The FBI’s 2022 Internet Crime Report, released in the spring, clocked nearly 22,000 BEC complaints last year, with adjusted losses totaling more than $2.7 billion.
Getting the word out about such scams is imperative, as the best defense against BEC is an informed, committed workforce trained to spot these fake messages.
[Read on: Why business email compromise costs companies more than ransomware attacks]
Talk therapy for CISOs pays off
THE AWARD: 2023 How-To Article—Bronze
WHY IT’S RELEVANT TODAY: Designed for CISOs but useful for anyone who engages with the C-suite, this article breaks down the art of persuasive presentation-giving into three basic steps. Ditching jargony cyberspeak is a big part of step one.

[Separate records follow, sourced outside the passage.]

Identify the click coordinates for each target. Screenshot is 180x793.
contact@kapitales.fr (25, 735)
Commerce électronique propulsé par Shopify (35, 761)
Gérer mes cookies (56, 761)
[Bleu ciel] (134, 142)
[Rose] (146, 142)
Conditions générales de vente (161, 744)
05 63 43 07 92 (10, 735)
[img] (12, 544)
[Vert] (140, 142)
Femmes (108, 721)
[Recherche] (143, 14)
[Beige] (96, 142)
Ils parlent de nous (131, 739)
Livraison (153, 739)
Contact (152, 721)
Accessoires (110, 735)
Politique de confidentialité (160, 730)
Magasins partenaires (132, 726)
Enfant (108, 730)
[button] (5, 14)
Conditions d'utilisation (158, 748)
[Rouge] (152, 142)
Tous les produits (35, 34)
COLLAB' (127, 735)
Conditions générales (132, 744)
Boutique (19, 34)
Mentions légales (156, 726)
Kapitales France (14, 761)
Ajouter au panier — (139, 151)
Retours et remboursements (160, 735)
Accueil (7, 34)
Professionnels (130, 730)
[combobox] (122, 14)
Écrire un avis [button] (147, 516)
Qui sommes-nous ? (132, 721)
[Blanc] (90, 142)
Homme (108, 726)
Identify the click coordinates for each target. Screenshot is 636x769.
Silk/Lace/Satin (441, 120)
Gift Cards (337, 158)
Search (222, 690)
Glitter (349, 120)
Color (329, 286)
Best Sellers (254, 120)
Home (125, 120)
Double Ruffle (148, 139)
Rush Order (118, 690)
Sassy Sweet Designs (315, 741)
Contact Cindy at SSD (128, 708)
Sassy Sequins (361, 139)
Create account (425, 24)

To convince CEOs of just about anything, you need to not only think like C-suite execs but also talk their language. That means front-loading numbers and the bottom line. We plot that course step by step by step, using charts and data from an executive survey on communication by Harvard Business Review Analytic Services, sponsored by Tanium (which publishes this magazine).
Doctors generally don’t get taught bedside-manner skills in med school, and CISO certifications never address how to talk to the people who write the checks and set the rules. They should; such skills are vital.
[Read on: How CISOs can talk cyber risk so that CEOs actually listen]
Teen hackers are back* and tough to predict
THE AWARD: 2023 Feature Article (Top 25 Issues)—4th Place, Honorable Mention
WHY IT’S RELEVANT TODAY: Teen hackers—the subject seems almost quaint given today’s preoccupation with elite cyber gangs and criminal operatives working with direct (or indirect) consent and consideration of nation-states. Yet the teen hacker is still out there and, in some ways, more elusive.
The CSRB’s findings [on the teen-heavy cyber gang Lapsus$] are not only timely; they are actionable.
What drives him (it’s usually a him, though female cybercrime is on the rise) is not money or power—areas that defensive strategists are familiar with. It’s bragging rights.
Our article, which came in fourth out of TABPI’s top 25 finalists, posted before ChatGPT became a household name. Since then, artificial intelligence (AI) has exploded—and a lot of tech experts are worried. AI-powered chatbots like ChatGPT that lower the bar and allow less-experienced individuals to carry out cyberattacks will only elevate the impact of teenage hackers. Last year, the Focal Point team felt we’d forgotten about this demographic, who dominated the world of cyberattacks in the earliest days of the internet. It was (and is) time to remember what makes them tick.
[Read on: Inside the mind of the elusive teenage hacker]
* Teen hackers are like IT help desk tickets—no matter how good you are, they never really go away.